Task requirements:
In the records below, find the line with "The height and width of the screenshot is (557, 991).", then copy each line exactly until you have copied the line with "Task: Select the Revolve tool". Leave any picture out.

Stored items from a collection:
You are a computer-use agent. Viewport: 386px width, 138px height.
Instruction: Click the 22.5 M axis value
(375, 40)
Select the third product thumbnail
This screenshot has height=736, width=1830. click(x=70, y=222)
...
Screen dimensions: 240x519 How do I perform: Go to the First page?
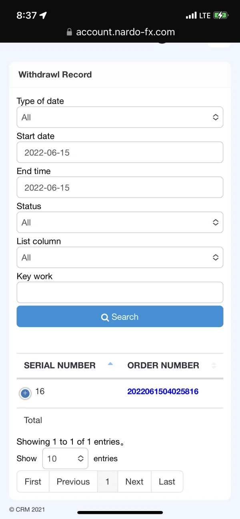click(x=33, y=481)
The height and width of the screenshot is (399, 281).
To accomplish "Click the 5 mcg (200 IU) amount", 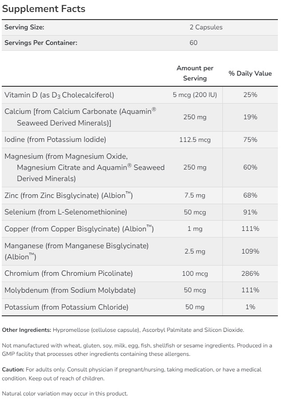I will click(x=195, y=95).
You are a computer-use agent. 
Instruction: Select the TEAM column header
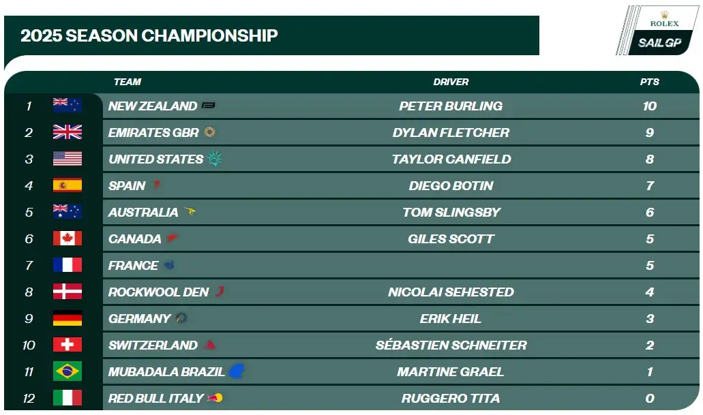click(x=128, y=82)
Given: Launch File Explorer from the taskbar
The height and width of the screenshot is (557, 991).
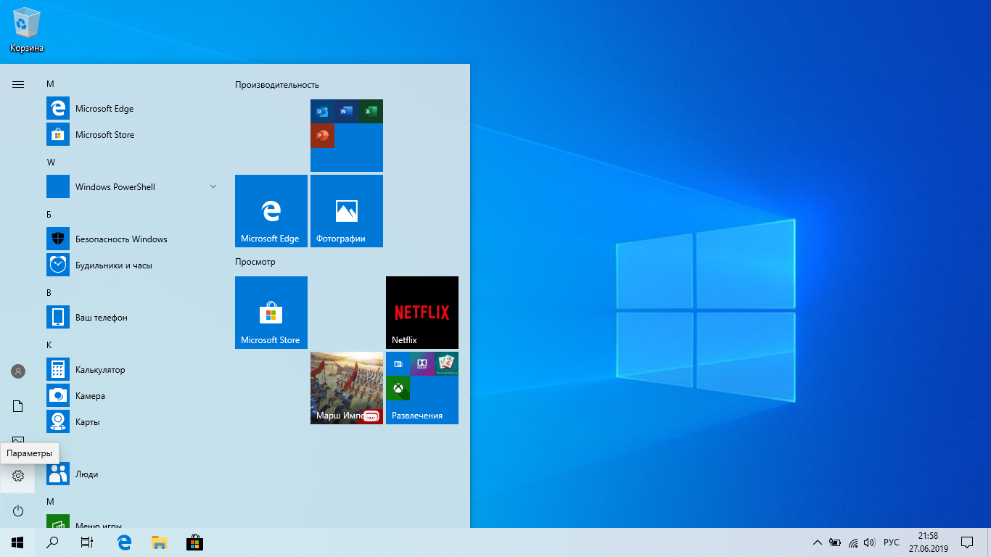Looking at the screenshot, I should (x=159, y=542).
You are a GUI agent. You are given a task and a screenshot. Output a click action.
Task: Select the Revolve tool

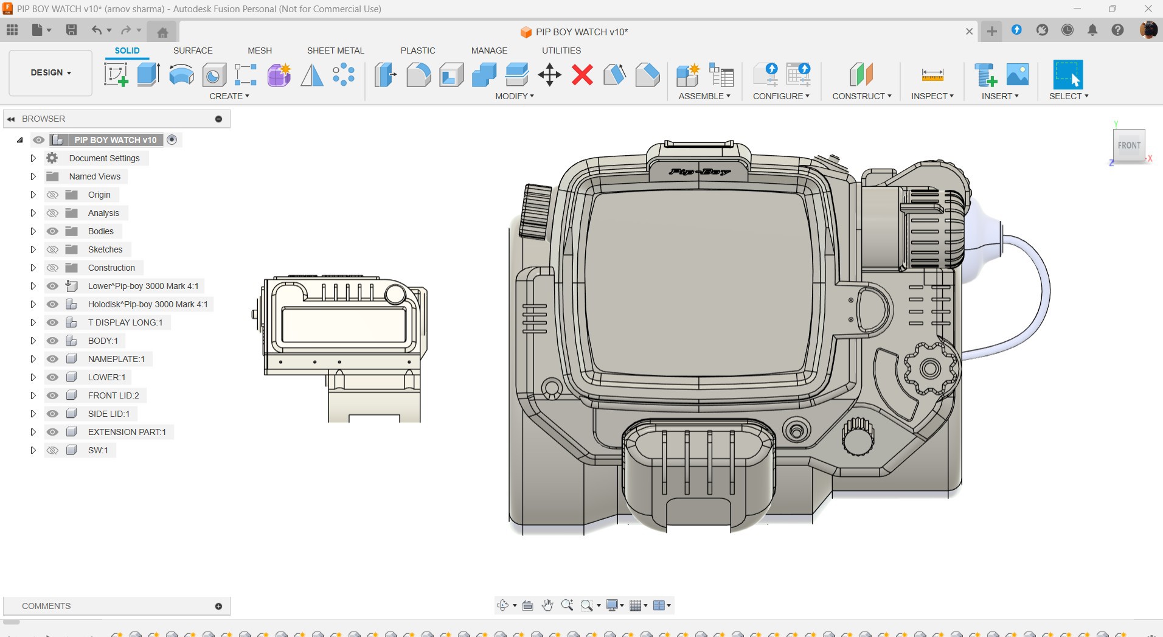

Response area:
The height and width of the screenshot is (557, 991).
Looking at the screenshot, I should (x=159, y=542).
You are a GUI agent. You are given a task and a screenshot. Output a click action.
Task: Select the Revolve tool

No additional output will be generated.